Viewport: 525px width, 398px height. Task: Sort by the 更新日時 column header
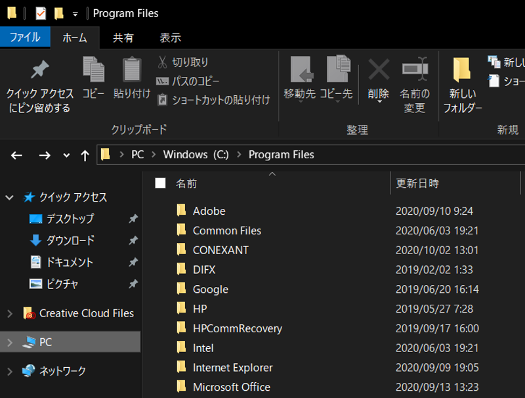pos(417,183)
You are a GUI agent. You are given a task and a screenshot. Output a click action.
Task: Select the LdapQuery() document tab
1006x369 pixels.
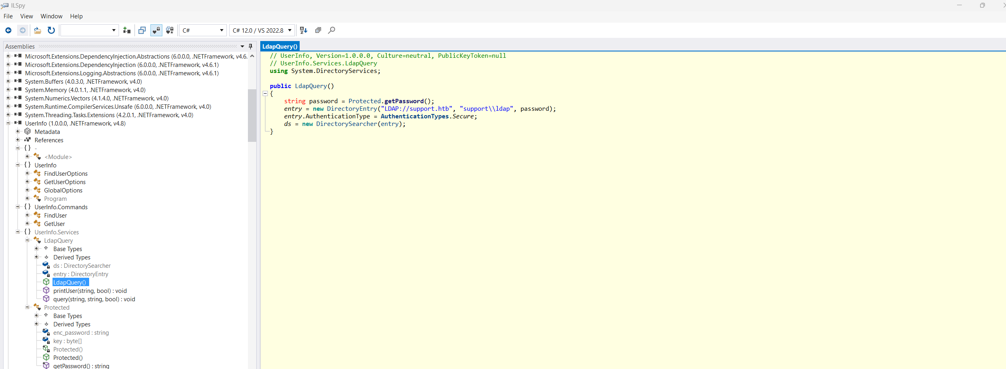tap(280, 47)
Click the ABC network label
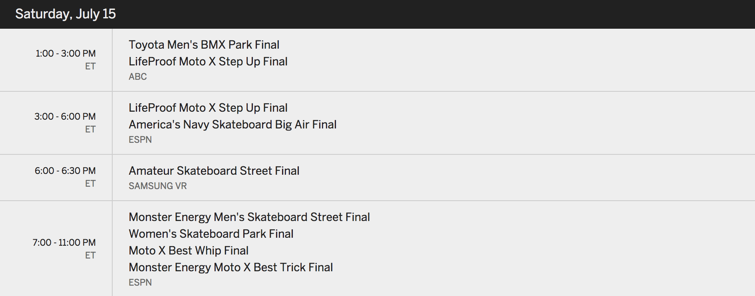Screen dimensions: 755x296 (x=137, y=77)
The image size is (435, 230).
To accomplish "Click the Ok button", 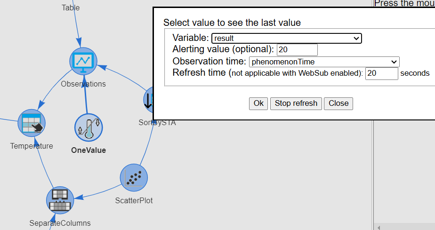I will (258, 103).
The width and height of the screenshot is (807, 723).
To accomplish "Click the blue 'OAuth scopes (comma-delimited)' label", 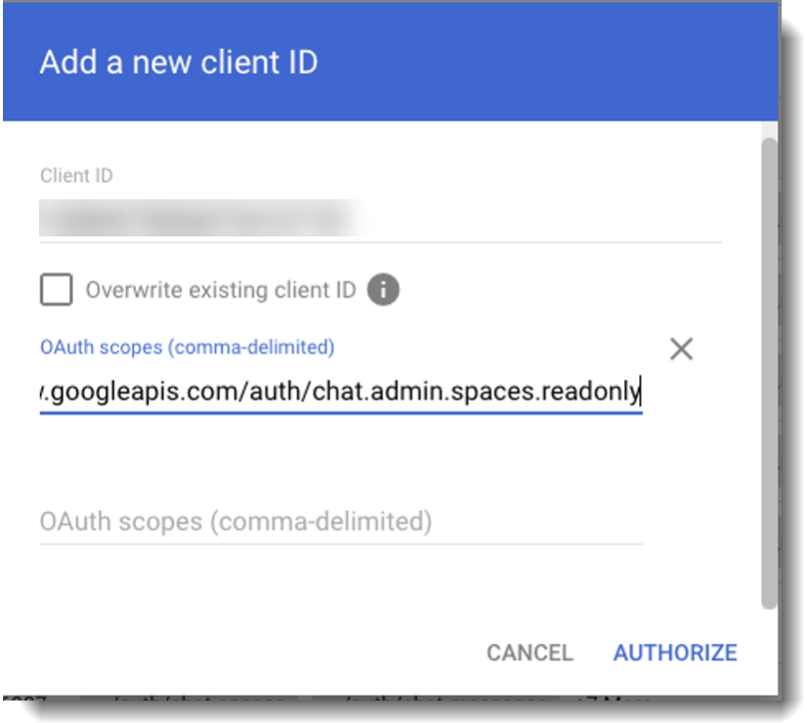I will tap(187, 347).
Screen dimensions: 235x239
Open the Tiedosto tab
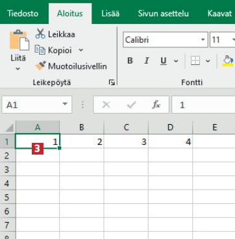[23, 14]
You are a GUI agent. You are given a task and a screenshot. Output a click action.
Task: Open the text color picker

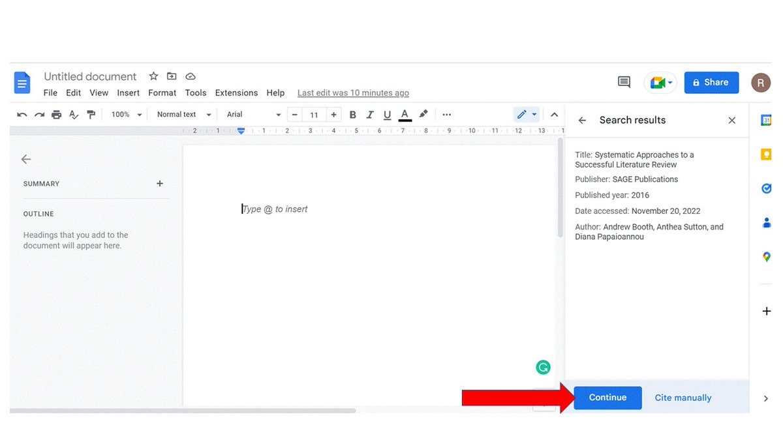pyautogui.click(x=405, y=114)
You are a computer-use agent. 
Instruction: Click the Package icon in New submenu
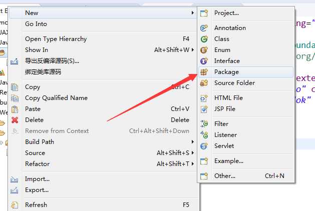click(204, 72)
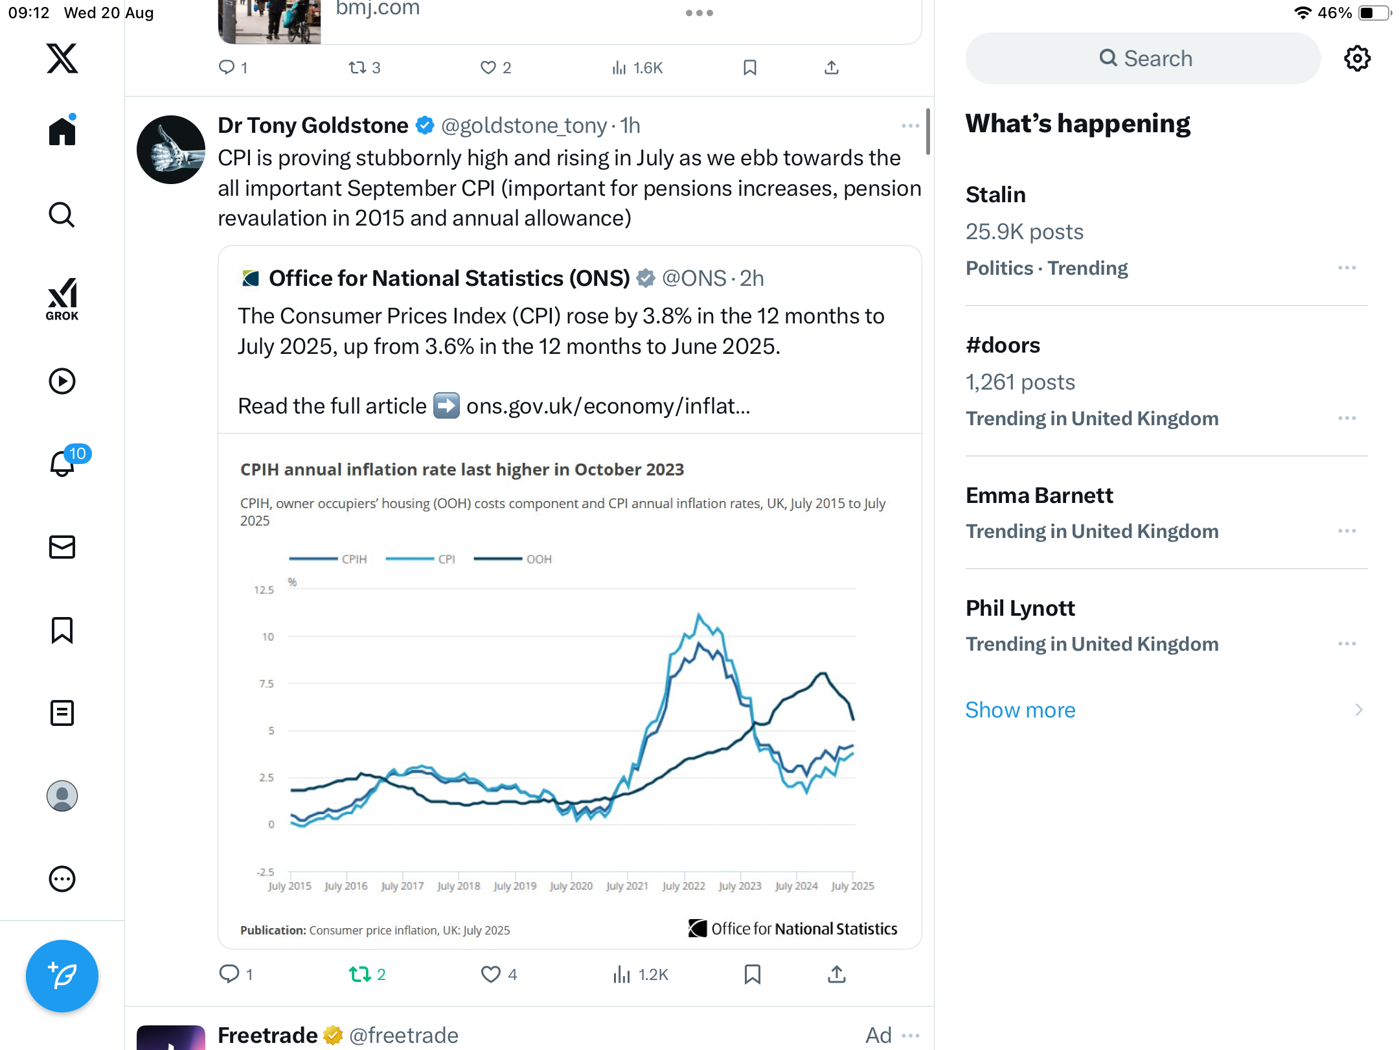
Task: Undo repost on Goldstone's post
Action: (360, 974)
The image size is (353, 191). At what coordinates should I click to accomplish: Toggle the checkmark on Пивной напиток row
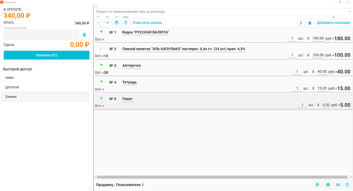click(101, 48)
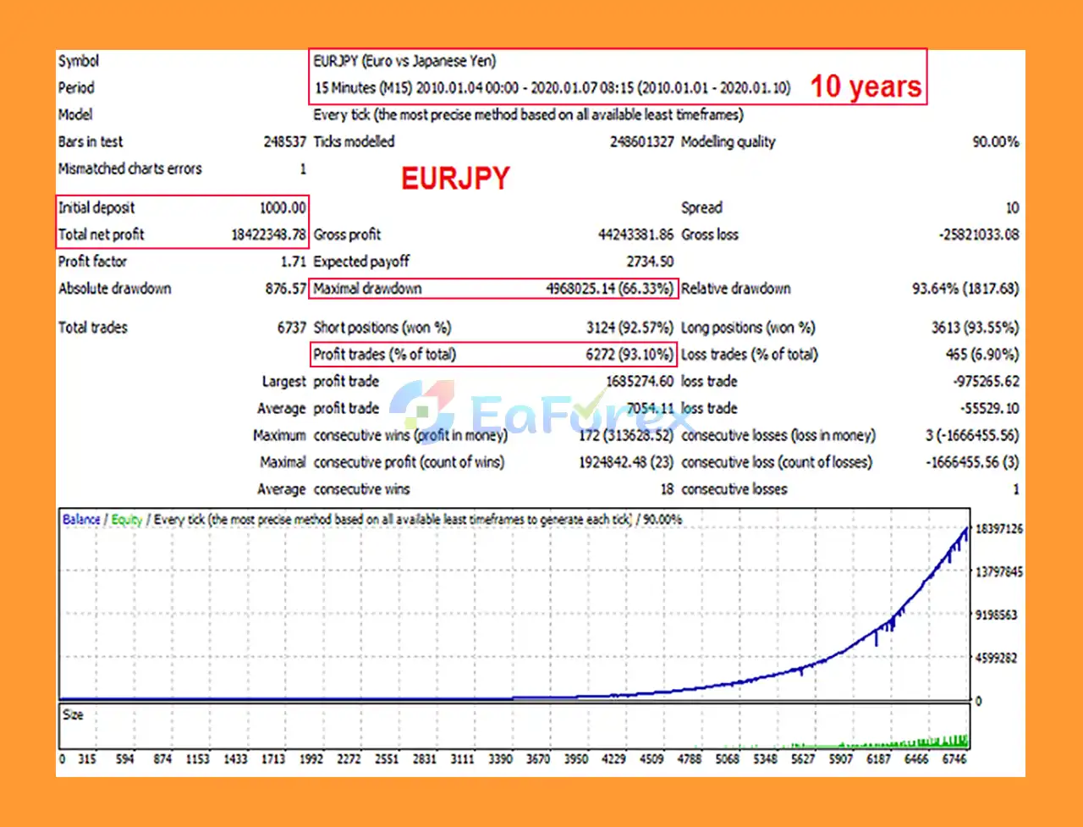Select the Total net profit value 18422348.78
1083x827 pixels.
point(268,234)
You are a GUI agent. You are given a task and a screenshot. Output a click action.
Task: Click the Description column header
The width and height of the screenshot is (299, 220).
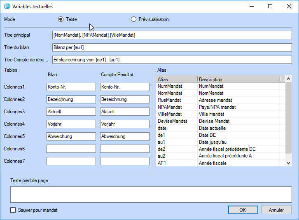click(x=238, y=79)
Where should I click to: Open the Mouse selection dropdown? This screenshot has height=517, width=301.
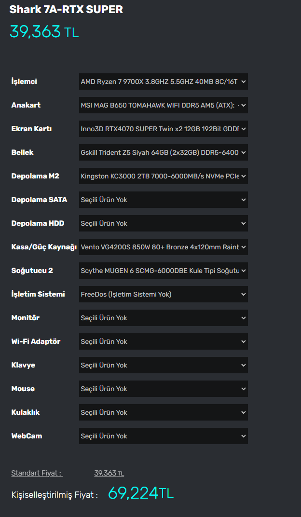[x=163, y=389]
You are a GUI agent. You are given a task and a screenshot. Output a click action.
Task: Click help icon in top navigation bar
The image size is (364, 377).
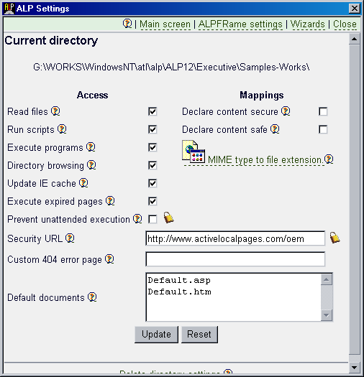(x=127, y=24)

DIRECTIONS FOR THIS TASK:
From the line with "Open the Tiedosto tab" up to and including the line with "You are a computer-use agent." above, retype every line exactly and nothing more; leave out the pictures.

RESULT OF THIS EXERCISE:
Open the Tiedosto tab
[23, 14]
You are a GUI agent. You are given a task and a screenshot. Output a click action.
Task: Open the text color picker

pyautogui.click(x=405, y=114)
You are a computer-use agent. 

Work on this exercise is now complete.